Two young women from Ipswitch, England embark on separate yet similar adventures. They journey halfway around the world to marry dedicated soldiers engaged in righteous conflicts, and in so doing they assume new and dramatically different lives. But these two women, so alike in character and in action, are separated in time by more than one hundred and fifty years. Tillie, a prim and well-educated young woman living in Victorian England, embarks on a long trek to India to marry a British lieutenant. She agrees to move with him to Afghanistan during the time of the “Great Game”. In 2015, Samira, a young Muslim woman living in the same town, secretly leaves her family to travel to the same part of the world and wed a fighter for the Islamic caliphate. Both Samira and Tillie soon find themselves trapped in horrors they could scarcely have imagined, completely isolated and with no means of escape. If only they could turn to each other for help; after all, they are standing within inches of each other.
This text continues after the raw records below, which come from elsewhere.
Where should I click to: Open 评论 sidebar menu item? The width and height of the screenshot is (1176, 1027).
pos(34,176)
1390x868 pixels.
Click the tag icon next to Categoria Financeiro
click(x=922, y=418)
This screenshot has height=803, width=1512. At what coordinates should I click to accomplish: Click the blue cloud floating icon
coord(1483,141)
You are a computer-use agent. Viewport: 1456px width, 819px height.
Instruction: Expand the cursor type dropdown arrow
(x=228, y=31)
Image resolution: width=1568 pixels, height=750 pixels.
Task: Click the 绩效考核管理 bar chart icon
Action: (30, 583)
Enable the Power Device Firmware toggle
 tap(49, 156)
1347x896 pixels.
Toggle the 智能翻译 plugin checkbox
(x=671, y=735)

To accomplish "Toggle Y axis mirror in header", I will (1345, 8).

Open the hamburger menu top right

This is the story of Echoes, a fascinating new play by Henry Naylor. Tillie and Samira, both of them intelligent and passionately curious about the world, tell their stories in alternating monologues. Tillie is dressed in Victorian white and Samira wears a black dress and a hajib. They wryly describe the same drab hometown (albeit in different centuries) and the circumstances that drove them to leave England. They provide fascinating details regarding their new lives on the other side of the earth where they encounter oddly similar husbands. They describe the details of their ghastly new sex lives and their roles as subservient females, valued far below their worth back home. Most vividly, they each describe horrific violence, something neither of them really knew before.
The actresses are utterly riveting in their portrayals. Tillie, played by Felicity Houlbrooke, is a bright, Victorian girl who could have stepped out of the pages of Middlemarch. A spinster in her time, to a modern audience she appears heartbreakingly young. She is also strong-willed and quite funny. Twin sprigs of hair bob about on either side of her face as she energetically recounts her adventures, making observances that are often witty and sometimes alarming.
Samira, played by Filipa Braganca, is quite introverted at first, yet she also offers disarmingly sly and witty observances about the world. She hears and thinks more than she lets on to those around her. She describes the election of Nigel Firage and her subsequent turn towards secrecy and daring; she becomes more and more uneasy as a Muslim woman living in England. Once she arrives in her adopted home overseas and finds herself trapped, she makes a bold decision and takes the audience along with her. It is a terrifying journey.
Both Houlbrooke and Braganca have strong voices, like two different instruments alternating in a hauntingly similar melody, and they have perfectly tailored their performances to the audience’s proximity to them. In addition both have a masterful way of transforming into the other characters they encounter. These changes in voice and body are subtle yet astonishingly perfect.
Echoes was written by Henry Naylor, a popular British comedian who has taken a recent career turn as a playwright. This is obviously no comedy, but Naylor has used his comic gifts to create two very funny and observant characters. There is a surprising amount of laughs in the play (a humorous jab at Ted Cruz seems to have been added for the American run). Yet the story it tells is suspenseful, sad and very thought-provoking.
Echoes has had a successful run in the UK, winning numerous awards at the Edinburgh and Adelaide fringe festivals before enjoying a successful run in the West End. It is now playing New York City, with the original British cast as part of “Brits Off Broadway 2016” at the 59E59 Theaters. It is presented in minimalist style; there are just two performers, a bench and a stool. With writing so fine and acting so powerful, nothing else is needed.